Online Learning over Time in Adaptive Neural Machine Translation

Thierry Etchegoyhen, David Ponce, Harritxu Gete, Victor Ruiz


Abstract
Adaptive Machine Translation purports to dynamically include user feedback to improve translation quality. In a post-editing scenario, user corrections of machine translation output are thus continuously incorporated into translation models, reducing or eliminating repetitive error editing and increasing the usefulness of automated translation. In neural machine translation, this goal may be achieved via online learning approaches, where network parameters are updated based on each new sample. This type of adaptation typically requires higher learning rates, which can affect the quality of the models over time. Alternatively, less aggressive online learning setups may preserve model stability, at the cost of reduced adaptation to user-generated corrections. In this work, we evaluate different online learning configurations over time, measuring their impact on user-generated samples, as well as separate in-domain and out-of-domain datasets.

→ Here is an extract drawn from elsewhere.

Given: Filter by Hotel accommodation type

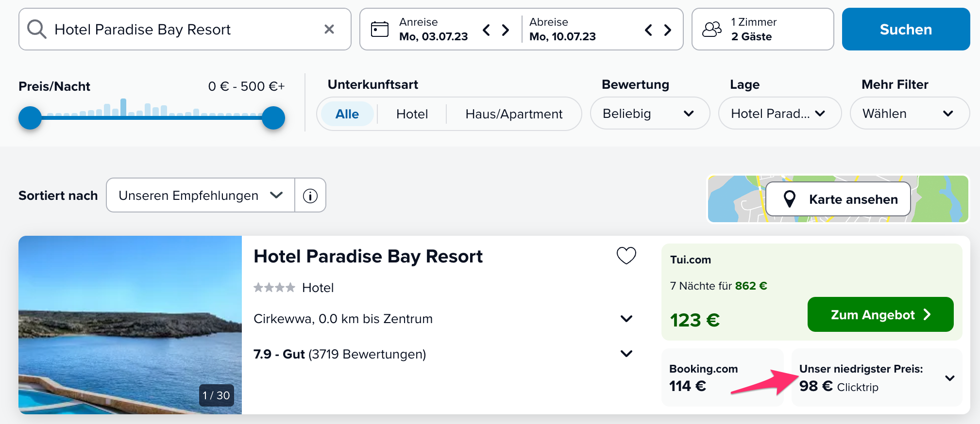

Results in two different domains indicate that mixed approaches combining online learning with periodic batch fine-tuning might be needed to balance the benefits of online learning with model stability.
Anthology ID:
2021.ranlp-1.47
Volume:
Proceedings of the International Conference on Recent Advances in Natural Language Processing (RANLP 2021)
Month:
September
Year:
2021
Address:
Held Online
Editors:
Ruslan Mitkov, Galia Angelova
Venue:
RANLP
SIG:
Publisher:
INCOMA Ltd.
Note:
Pages:
411–420
Language:
URL:
https://aclanthology.org/2021.ranlp-1.47
DOI:
Bibkey:
Cite (ACL):
Thierry Etchegoyhen, David Ponce, Harritxu Gete, and Victor Ruiz. 2021. Online Learning over Time in Adaptive Neural Machine Translation. In Proceedings of the International Conference on Recent Advances in Natural Language Processing (RANLP 2021), pages 411–420, Held Online. INCOMA Ltd..
Cite (Informal):
Online Learning over Time in Adaptive Neural Machine Translation (Etchegoyhen et al., RANLP 2021)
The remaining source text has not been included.